## Required action:
Please copy every line of the data in which the string "Selection" appears.

[Collection entries]
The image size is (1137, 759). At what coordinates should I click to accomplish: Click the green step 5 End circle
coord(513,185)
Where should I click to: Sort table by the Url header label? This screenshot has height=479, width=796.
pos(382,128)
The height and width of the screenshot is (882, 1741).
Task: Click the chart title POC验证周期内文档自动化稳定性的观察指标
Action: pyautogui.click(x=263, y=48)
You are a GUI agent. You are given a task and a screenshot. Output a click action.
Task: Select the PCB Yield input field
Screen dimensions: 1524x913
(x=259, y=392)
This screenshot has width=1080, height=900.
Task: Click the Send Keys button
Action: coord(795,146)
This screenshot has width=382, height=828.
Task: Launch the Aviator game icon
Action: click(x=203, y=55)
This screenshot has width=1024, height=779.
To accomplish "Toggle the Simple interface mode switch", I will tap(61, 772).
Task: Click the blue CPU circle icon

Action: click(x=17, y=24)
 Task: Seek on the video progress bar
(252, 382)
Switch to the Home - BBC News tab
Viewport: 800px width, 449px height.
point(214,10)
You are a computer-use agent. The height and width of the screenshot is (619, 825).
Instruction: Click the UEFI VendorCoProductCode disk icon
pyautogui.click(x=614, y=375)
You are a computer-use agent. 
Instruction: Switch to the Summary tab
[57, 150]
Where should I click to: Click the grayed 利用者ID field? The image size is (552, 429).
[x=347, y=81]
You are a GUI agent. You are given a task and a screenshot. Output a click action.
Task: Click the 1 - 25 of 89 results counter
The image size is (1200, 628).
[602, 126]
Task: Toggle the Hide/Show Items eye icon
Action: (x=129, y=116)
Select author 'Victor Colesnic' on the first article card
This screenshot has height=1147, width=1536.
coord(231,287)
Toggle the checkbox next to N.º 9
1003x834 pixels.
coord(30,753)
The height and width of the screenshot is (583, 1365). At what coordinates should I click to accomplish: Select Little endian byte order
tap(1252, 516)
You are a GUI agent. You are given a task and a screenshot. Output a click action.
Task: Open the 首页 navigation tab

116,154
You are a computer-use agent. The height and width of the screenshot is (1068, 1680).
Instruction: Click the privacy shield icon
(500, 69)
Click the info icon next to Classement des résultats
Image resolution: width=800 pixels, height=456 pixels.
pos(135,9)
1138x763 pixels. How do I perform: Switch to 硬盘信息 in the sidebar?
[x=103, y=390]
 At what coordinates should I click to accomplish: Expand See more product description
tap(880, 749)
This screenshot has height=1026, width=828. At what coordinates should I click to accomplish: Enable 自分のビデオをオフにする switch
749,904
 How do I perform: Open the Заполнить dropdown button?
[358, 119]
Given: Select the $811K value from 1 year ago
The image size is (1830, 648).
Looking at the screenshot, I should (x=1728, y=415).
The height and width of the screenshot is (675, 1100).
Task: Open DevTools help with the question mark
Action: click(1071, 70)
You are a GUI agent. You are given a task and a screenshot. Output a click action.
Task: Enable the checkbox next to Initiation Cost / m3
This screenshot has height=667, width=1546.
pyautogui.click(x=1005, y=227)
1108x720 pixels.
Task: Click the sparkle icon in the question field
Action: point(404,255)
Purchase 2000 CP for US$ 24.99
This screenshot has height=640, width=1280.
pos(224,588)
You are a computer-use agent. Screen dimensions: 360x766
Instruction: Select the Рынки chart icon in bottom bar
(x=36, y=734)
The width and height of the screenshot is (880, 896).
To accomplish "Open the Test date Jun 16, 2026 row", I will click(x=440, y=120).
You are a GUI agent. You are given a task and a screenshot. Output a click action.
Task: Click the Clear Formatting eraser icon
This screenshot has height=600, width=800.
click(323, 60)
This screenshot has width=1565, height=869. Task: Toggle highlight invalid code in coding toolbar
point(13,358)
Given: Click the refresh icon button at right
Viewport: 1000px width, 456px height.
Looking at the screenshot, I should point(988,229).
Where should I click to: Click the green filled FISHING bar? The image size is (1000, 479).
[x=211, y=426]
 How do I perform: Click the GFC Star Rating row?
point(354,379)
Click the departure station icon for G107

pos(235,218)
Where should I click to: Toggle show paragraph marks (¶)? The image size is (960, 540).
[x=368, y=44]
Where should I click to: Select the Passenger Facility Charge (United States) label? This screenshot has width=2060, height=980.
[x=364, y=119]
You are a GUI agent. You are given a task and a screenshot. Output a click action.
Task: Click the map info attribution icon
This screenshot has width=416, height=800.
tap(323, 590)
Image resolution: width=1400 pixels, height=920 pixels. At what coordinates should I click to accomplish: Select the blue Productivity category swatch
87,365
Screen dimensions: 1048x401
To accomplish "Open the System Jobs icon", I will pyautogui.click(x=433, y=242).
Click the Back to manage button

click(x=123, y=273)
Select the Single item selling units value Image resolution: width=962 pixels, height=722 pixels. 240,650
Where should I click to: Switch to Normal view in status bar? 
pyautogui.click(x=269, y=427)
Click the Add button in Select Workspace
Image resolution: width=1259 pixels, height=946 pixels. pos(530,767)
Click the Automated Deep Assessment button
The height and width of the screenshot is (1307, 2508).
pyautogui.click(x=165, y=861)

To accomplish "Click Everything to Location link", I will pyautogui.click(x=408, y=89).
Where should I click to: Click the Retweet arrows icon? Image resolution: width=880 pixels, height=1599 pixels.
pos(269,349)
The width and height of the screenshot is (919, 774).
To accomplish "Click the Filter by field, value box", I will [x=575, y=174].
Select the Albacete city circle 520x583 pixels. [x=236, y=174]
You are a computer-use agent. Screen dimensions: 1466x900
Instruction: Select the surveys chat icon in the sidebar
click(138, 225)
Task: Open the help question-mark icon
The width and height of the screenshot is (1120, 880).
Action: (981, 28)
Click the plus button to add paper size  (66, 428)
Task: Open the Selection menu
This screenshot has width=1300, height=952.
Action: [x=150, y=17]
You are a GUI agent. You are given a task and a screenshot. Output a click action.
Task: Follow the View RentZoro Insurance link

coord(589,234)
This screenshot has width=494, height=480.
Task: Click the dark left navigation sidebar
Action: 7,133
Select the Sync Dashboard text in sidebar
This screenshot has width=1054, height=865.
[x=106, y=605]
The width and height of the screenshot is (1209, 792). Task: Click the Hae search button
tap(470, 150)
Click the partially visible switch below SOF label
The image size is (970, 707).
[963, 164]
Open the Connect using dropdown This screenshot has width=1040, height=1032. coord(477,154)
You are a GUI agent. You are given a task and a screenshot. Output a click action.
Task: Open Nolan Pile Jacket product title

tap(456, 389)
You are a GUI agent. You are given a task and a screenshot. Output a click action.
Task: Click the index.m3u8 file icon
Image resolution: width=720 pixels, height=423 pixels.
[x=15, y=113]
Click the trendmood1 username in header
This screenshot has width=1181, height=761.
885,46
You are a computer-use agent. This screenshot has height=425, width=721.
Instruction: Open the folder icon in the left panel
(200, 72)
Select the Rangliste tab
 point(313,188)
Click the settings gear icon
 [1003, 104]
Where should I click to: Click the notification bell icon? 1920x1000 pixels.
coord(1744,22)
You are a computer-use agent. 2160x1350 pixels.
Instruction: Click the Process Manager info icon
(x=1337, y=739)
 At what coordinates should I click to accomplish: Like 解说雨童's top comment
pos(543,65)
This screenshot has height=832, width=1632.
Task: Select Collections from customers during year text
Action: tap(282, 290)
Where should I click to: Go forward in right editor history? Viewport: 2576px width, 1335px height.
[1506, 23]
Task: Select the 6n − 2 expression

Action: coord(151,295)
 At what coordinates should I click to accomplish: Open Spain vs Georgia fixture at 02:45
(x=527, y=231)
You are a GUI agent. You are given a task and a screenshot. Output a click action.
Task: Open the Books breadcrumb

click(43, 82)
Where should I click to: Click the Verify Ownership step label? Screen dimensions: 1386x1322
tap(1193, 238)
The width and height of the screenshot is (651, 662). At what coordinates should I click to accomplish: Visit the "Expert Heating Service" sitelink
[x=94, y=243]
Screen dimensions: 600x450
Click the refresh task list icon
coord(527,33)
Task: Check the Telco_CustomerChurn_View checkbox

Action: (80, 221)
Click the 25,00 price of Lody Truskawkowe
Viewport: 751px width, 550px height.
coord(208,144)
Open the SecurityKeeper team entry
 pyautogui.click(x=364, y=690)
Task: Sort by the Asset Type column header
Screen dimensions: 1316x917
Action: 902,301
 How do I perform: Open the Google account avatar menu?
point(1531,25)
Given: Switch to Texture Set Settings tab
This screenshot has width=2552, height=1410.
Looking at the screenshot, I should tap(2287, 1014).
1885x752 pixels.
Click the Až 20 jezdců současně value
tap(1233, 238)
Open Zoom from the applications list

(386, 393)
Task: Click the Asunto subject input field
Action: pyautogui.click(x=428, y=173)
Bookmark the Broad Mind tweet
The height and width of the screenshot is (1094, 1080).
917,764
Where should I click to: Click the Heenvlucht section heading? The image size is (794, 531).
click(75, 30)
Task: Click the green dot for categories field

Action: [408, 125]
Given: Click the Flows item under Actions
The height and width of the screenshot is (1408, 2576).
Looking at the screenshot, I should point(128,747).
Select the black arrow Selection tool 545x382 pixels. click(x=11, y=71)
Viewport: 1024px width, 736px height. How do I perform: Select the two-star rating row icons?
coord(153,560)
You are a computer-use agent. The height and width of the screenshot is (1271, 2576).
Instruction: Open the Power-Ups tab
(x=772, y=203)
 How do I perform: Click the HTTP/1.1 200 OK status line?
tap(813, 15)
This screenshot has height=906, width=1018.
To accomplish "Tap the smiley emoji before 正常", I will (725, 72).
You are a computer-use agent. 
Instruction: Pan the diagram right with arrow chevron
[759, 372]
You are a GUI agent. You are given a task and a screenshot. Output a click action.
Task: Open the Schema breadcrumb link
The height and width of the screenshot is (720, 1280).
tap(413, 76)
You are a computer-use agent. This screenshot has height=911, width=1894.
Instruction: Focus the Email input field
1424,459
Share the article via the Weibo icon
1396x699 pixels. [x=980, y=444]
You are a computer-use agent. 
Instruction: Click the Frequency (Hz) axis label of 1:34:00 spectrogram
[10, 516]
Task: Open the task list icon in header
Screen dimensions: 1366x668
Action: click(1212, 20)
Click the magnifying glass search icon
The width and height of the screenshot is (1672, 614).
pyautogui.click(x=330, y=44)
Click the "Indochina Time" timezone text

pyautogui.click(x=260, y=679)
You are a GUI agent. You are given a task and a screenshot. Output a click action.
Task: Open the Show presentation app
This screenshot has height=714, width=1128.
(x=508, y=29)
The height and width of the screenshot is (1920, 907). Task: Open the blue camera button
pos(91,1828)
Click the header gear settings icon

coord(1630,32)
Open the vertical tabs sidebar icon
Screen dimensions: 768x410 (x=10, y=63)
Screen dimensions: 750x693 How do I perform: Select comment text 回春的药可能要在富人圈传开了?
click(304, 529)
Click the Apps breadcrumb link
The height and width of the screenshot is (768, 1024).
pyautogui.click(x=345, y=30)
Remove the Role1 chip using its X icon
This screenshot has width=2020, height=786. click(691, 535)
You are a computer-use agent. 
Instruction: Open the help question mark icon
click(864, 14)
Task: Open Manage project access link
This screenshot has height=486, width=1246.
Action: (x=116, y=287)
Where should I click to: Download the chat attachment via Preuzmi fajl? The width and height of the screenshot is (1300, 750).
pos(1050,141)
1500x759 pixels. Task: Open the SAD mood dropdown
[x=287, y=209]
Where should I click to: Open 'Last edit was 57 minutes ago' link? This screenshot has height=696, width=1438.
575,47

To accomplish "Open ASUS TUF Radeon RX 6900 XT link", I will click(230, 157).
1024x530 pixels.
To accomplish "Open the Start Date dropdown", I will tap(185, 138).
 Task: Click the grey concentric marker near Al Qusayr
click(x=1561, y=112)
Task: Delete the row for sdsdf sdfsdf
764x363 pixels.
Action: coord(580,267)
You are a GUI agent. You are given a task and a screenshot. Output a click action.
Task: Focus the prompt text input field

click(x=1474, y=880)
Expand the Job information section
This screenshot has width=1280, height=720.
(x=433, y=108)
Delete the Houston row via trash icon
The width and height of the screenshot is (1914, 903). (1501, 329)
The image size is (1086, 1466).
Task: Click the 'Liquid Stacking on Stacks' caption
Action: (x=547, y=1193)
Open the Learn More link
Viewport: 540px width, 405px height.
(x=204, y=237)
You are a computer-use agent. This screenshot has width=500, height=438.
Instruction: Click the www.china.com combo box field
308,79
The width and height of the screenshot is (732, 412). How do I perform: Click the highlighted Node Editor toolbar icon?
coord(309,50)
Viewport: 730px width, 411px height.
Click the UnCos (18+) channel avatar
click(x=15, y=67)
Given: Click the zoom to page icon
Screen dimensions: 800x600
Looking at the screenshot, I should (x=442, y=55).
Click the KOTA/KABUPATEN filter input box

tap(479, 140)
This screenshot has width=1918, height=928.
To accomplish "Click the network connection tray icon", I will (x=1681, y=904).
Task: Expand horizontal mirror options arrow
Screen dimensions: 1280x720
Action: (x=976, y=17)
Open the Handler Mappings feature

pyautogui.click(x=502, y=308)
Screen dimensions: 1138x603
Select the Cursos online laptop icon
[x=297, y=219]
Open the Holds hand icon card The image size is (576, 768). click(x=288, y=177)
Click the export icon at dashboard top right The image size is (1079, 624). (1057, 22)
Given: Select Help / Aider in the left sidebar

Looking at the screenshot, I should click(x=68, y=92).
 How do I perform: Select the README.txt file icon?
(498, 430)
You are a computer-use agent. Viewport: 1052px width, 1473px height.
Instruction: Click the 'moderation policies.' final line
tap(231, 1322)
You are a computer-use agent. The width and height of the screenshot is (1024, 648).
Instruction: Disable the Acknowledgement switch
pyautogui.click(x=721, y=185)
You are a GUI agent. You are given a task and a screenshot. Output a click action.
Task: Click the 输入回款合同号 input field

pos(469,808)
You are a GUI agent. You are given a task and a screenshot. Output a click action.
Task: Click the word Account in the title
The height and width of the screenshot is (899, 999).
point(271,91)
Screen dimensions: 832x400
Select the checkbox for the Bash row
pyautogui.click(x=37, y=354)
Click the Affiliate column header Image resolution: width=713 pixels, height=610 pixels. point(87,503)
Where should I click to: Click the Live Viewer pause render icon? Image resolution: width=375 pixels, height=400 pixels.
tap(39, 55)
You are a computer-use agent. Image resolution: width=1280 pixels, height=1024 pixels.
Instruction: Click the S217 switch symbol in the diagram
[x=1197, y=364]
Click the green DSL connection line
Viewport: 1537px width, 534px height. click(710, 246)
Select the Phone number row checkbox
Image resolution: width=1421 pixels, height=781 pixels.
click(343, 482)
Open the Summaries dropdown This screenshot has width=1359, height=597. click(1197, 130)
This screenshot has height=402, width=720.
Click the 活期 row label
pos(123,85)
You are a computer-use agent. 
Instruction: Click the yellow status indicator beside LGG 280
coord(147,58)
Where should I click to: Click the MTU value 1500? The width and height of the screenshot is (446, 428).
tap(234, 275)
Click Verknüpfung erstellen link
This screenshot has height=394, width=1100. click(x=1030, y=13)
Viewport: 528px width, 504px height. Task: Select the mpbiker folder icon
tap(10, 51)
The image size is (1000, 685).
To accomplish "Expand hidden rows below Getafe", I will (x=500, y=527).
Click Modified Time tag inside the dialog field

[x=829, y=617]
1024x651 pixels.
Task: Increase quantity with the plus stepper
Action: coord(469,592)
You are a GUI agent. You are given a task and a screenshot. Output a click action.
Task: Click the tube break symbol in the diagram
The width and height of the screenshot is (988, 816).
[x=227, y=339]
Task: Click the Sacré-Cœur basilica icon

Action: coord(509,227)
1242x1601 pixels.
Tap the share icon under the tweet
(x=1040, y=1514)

## Your solution:
Task: Open the Selection menu
Select the black arrow Selection tool 545x382 pixels. click(x=11, y=71)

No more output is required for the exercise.